The Alchemists: Cinta Abadi

Rosemary Lin



Rosemary Lin

0Untunglah rupanya Rosemary tidak mengenali Aleksis. Waktu Terry tiba-tiba menghampirinya di taman kampus dan memintanya menjadi kekasihnya lalu menciumnya begitu saja, Rosemary sedang berjalan ke perpustakaan dan tidak memperhatikan bahwa Terry saat itu sedang bersama Aleksis.     

Ia tampak tersenyum ramah dan menyambut Aleksis masuk ke kamarnya, "Selamat datang. Kau teman sekamarku yang baru? Namaku Rosemary Lin."     

Aku tahu, pikir Aleksis gundah.     

Ia tiba-tiba merasa tidak enak kalau ia menjadi teman Rosemary sementara kakaknya sedang mempermainkan gadis itu. Dan itu semua karena ulah Aleksis sendiri yang waktu itu menggoda Terry.     

"Kenapa diam saja?" tanya Ms. Lee kepada Aleksis.     

"Oh... iya, maaf... Namaku Aleksis Makela... Aku mahasiswa pindahan dari Jerman..." kata Aleksis buru-buru. Ia memang tak pernah menggunakan nama lengkapnya kalau di depan orang luar. Ia takut menarik perhatian karena hubungannya dengan Schneider Group.     

Walaupun beberapa tahun dari sekarang ia akan dipersiapkan untuk mengambil alih Group dari Kurt Van Der Ven, ia merasa lebih baik menyembunyikan identitasnya selama mungkin.     

"Selamat datang. Silakan masuk. Aku sudah menempati tempat tidur di sudut kanan, kau bisa mengambil yang di sudut kiri..."     

Aleksis mengangguk. Ia masuk kamar membawa barang-barangnya dan berterima kasih kepada Ms. Lee karena sudah diantar ke kamarnya dan diperkenalkan dengan Rosemary. Pengurus asrama itu hanya mengangguk dan berlalu.     

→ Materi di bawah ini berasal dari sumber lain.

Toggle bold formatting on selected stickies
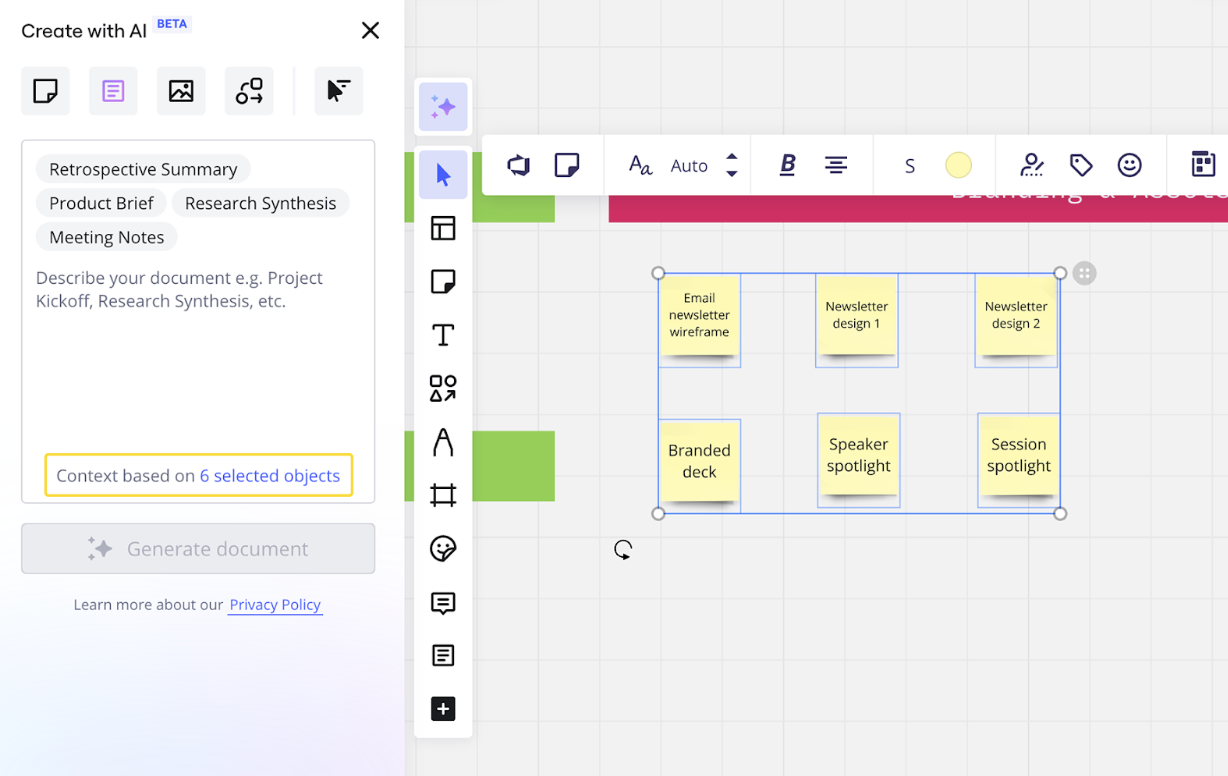The width and height of the screenshot is (1228, 776). 788,165
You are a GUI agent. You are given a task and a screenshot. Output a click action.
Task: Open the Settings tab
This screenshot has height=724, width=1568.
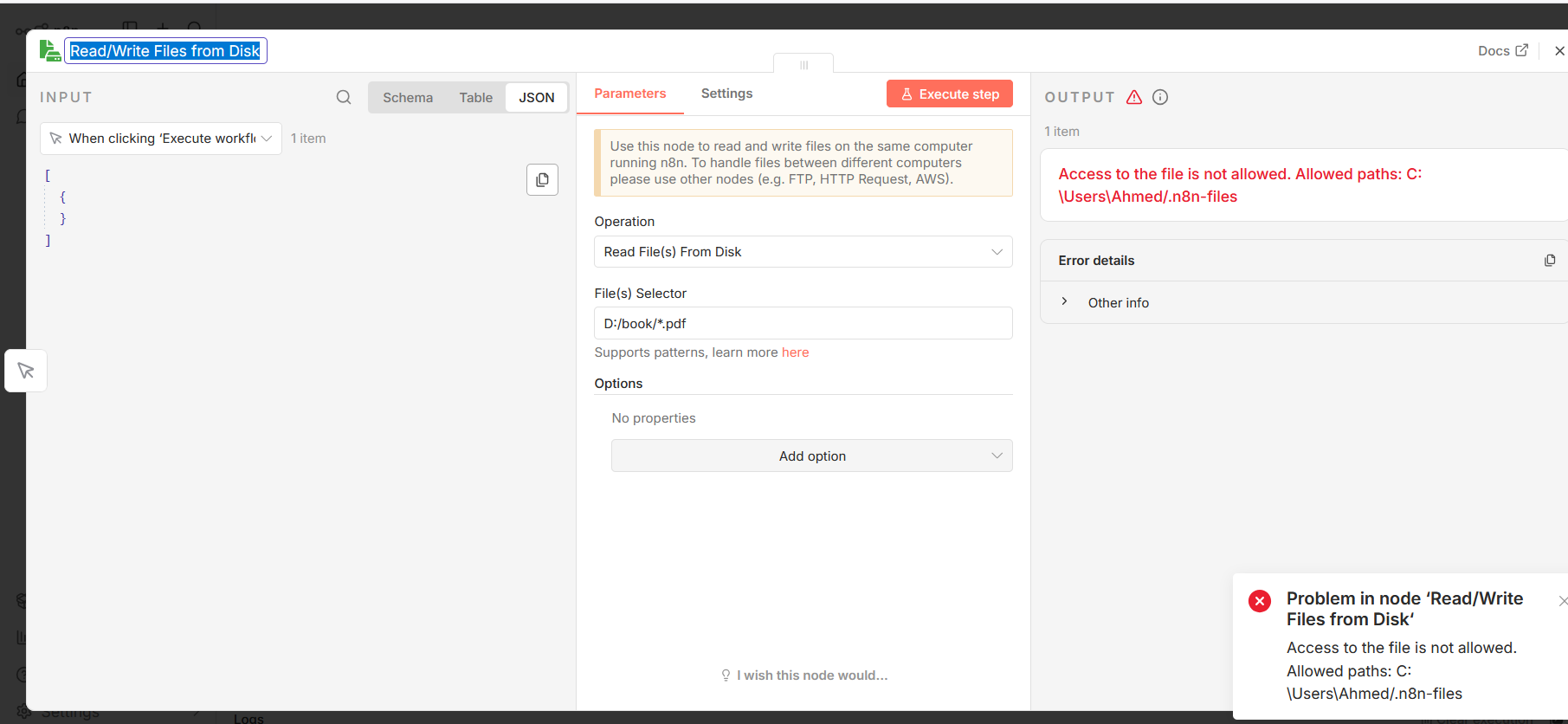726,94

Oh.. oke, jadi begini rupanya kehidupan anak kuliahan di asrama, pikir Aleksis.     

Kamar yang ditempatinya bersama Rosemary cukup bagus, walaupun ukurannya amat sangat kecil kalau dibandingkan dengan kamarnya di rumah orang tuanya. Ia memiliki area 100 meter persegi untuk dirinya sendiri dan ruang aktivitas pribadinya. Kalau dibandingkan, mungkin kamar asramanya ini hanya setengah ukuran kamar mandinya.     

"Kenapa, kok bengong?" tanya Rosemary menggugah lamunan Aleksis. "Kau kangen rumah?"     

"Eh... bisa dibilang begitu... haha..." Aleksis mengangguk sambil tertawa kecil. Ia tidak terlalu merindukan kamarnya yang besar dan mewah. Ia bukan gadis manja yang hanya bisa hidup dalam kemewahan. Tapi ia memang agak kaget melihat ukuran kamar di asrama mahasiswa ini.     

Ia mengatur barang-barangnya di lemari yang ditunjukkan oleh Rosemary, lalu duduk di tempat tidurnya dan mempelajari sekitar.     

Hmm.. ia bisa membiasakan diri tinggal di sini.     

Tapi ia ragu, apakah ia mau berteman dengan Rosemary atau minta pindah kamar. Ia tak dapat membayangkan betapa canggungnya nanti kalau Rosemary mengetahui bahwa Terry yang akan mencampakkannya beberapa hari lagi adalah kakak Aleksis, dan bahwa Aleksis sebenarnya bertanggung jawab atas penderitaannya.     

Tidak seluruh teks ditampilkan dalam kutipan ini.